I do not know of a runner who has not suffered an injury at some point in their running career. Whether a hobby-jogger or Olympic marathoner, essentially all runners will become injured at some point in their training. This is due to the fact that running is incredibly hard on your muscles, bones, joints, tendons and ligaments. Because it’s a prolonged, repetitive motion, most people will eventually succumb to the pressure of pounding the pavement—or even grass.
Is it healthy to run long distances?
This is a tough question to answer. I used to subscribe to the mantra “more is better” when it came to running. But after digging into the literature for studies conducted on endurance running and human health, I can now definitively say that running long distances is far from ideal.
Without delving too deeply into the specifics, research has revealed that endurance runners tend to be far more susceptible to low-grade systemic inflammation, high cortisol, disturbed sleep patterns, oxidative stress and, over time, potential coronary artery calcification.
What do we know about our early ancestors and running?
It’s safe to say that our early ancestors were far, far, far more active than we are today. This does not necessarily mean that they ran more—rather, they engaged in more low-level movement frequently throughout the day, via hunting and gathering.
While it has been documented that some tribes did run long distances (e.g. the Tarahumara featured in Born to Run), the vast majority of historical evidence points to engagement in short, intense durations of running, or “sprinting,” from predators or when hunting. Food and resources necessary for survival were obviously far more limited, so for our ancestors to burn precious energy engaging in running for running’s sake does not make a whole lot of sense.
What’s a “natural” amount of running for a human to engage in?
If someone loves to run as their primary form of exercise, I encourage them to go for it!
However, as noted earlier, it may lead to injury if they over-do it, and it may not be as healthy as we are led to believe—especially if this is the only exercise they choose to do. High Intensity Interval Training (HIIT), which can involve sprinting, is proven to be the most beneficial form of exercise, both from a health and time standpoint.

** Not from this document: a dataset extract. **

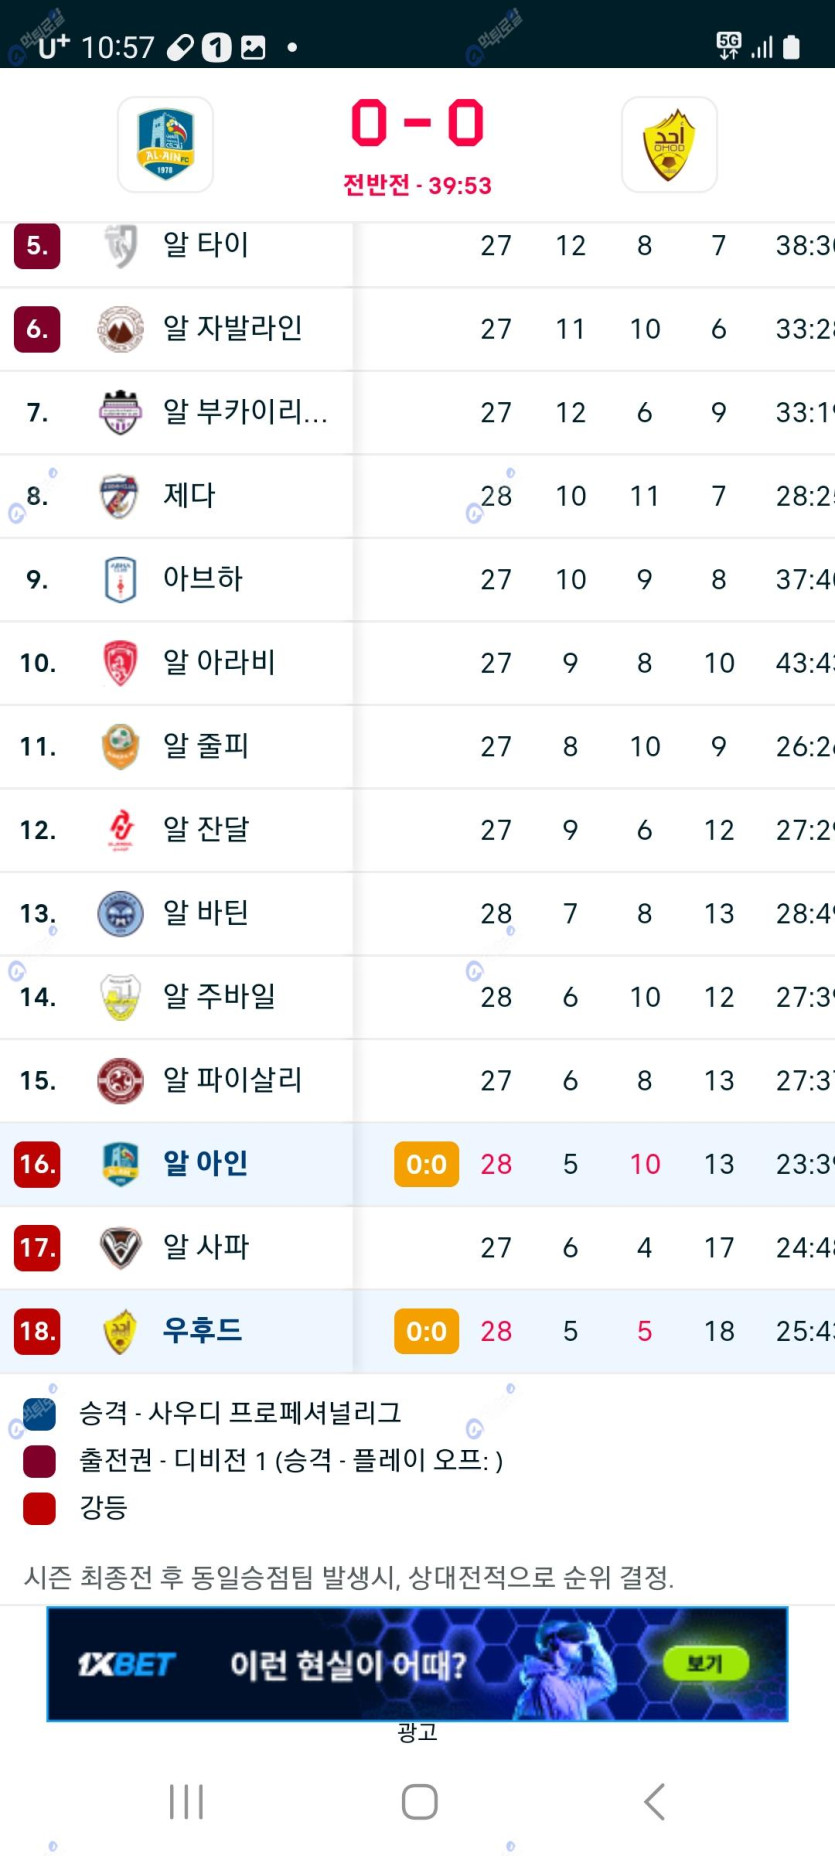Open recent apps from navigation bar
The height and width of the screenshot is (1856, 835).
[x=186, y=1802]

This is part of any successful fitness program I create for my clients.
What is proper running footwear?
Having seen numerous foot/ankle specialists and undergoing foot reconstruction surgery and a recent ankle operation, I would have to say that the natural anatomy, strength and flexibility of one’s feet greatly impact their running. Highly cushioned shoes, along with customized inserts can help in certain circumstances but do not address the underlying problem for virtually every runner—our feet have been grossly underdeveloped from an early age.
Unless you grew up in an environment where shoes were not necessary, everyone has been wearing something on their feet since they began to walk. This has allowed unnatural movement patterns to chronically develop as the feet end up doing less “work” to push off the ground, while the heel bears far more impact through footwear use.

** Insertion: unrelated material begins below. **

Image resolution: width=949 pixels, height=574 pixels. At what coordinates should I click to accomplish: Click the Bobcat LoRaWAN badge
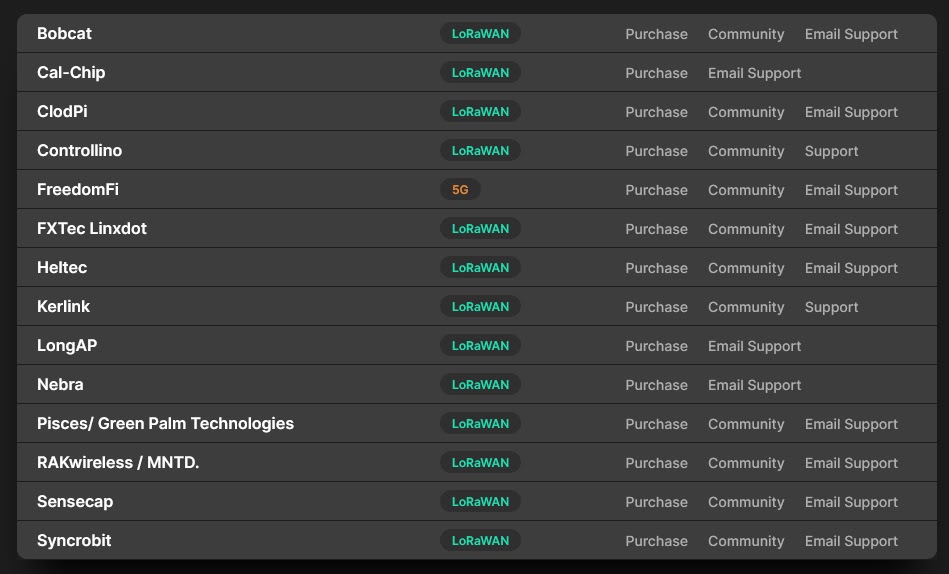[480, 34]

I suggest that a runner first buy shoes that are more on the minimalist side (less support/cushion, lower heel), in addition to performing foot strengthening exercises (there are numerous routines available online, such as this one).

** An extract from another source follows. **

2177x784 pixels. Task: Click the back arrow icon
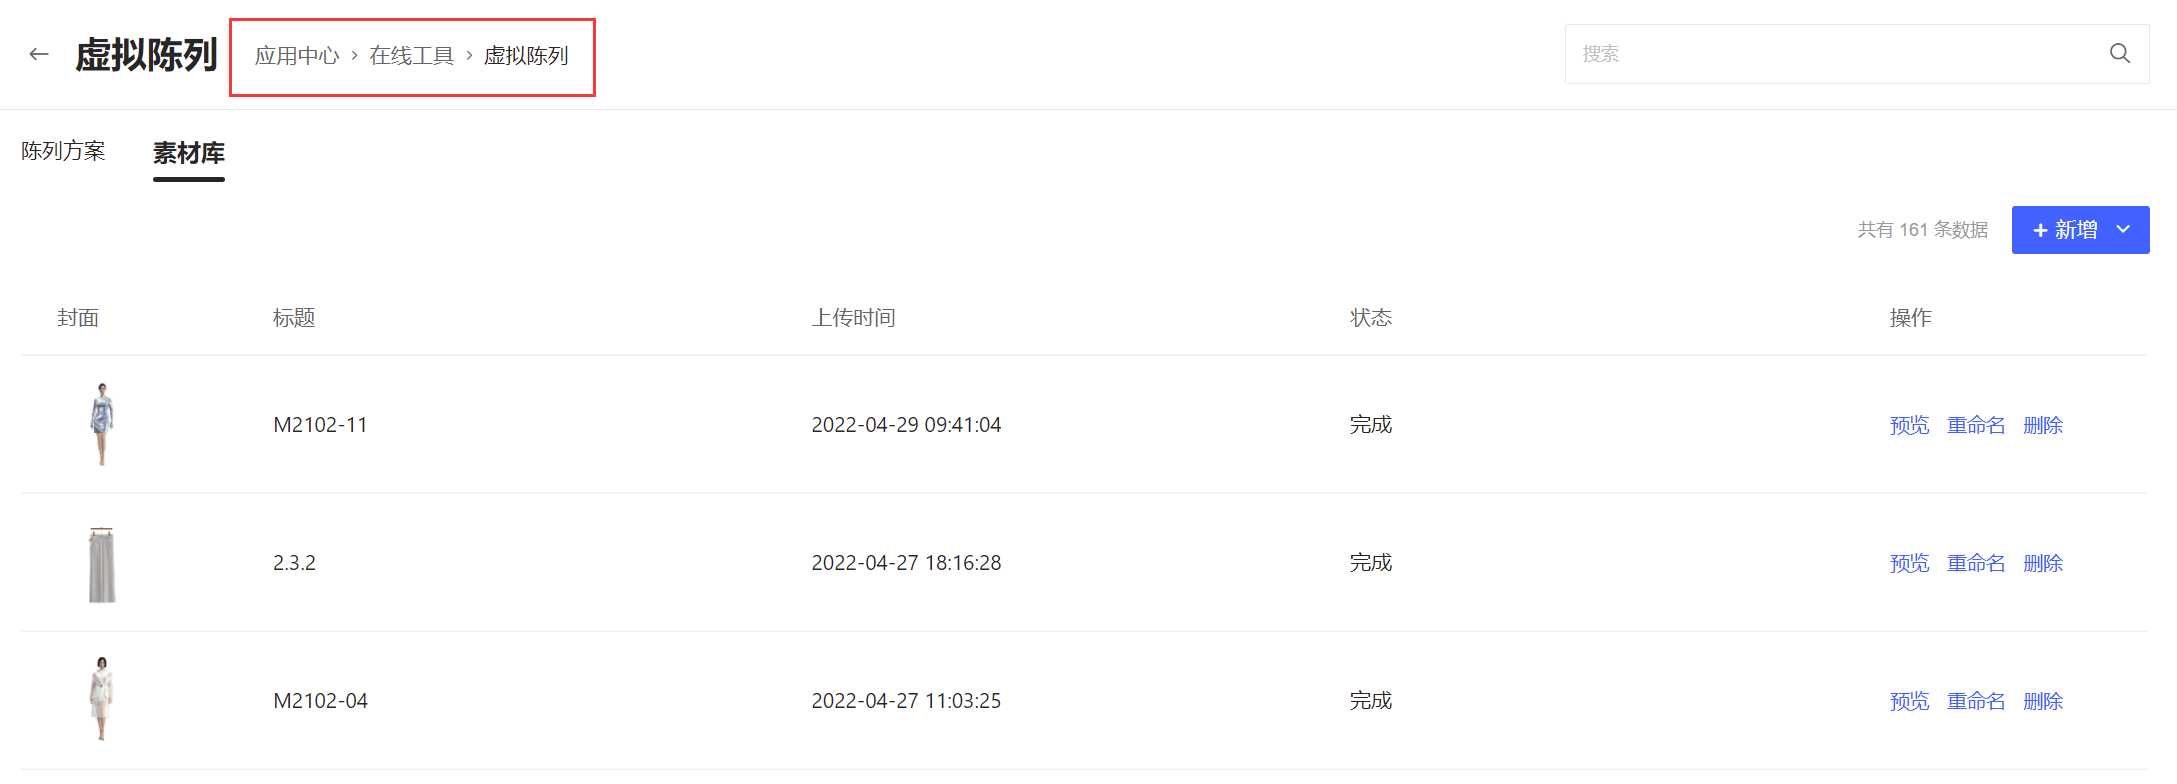point(39,54)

When possible, walk barefoot to help further strengthen your feet and ward off injury down the road. If all of this fails, try buying shoes with more support.
So, in sum—to run or not to run?
Long-term endurance running as your only form of exercise is likely to cause injury over the years. Assuming your goal is health and longevity, moderate amounts of running, particularly interval training or HIIT has many health benefits. If you would like to try distance running, just be sure to build up gradually in order to avoid strain and injury. A reasonable rule of thumb is to start with a comfortable pace for 15-20 minutes and increase slowly to 45-60 minutes of running if desired.
Note from Gabe: You will find opinions about running on totally opposite ends of the spectrum—these are simply my beliefs based on experience and research.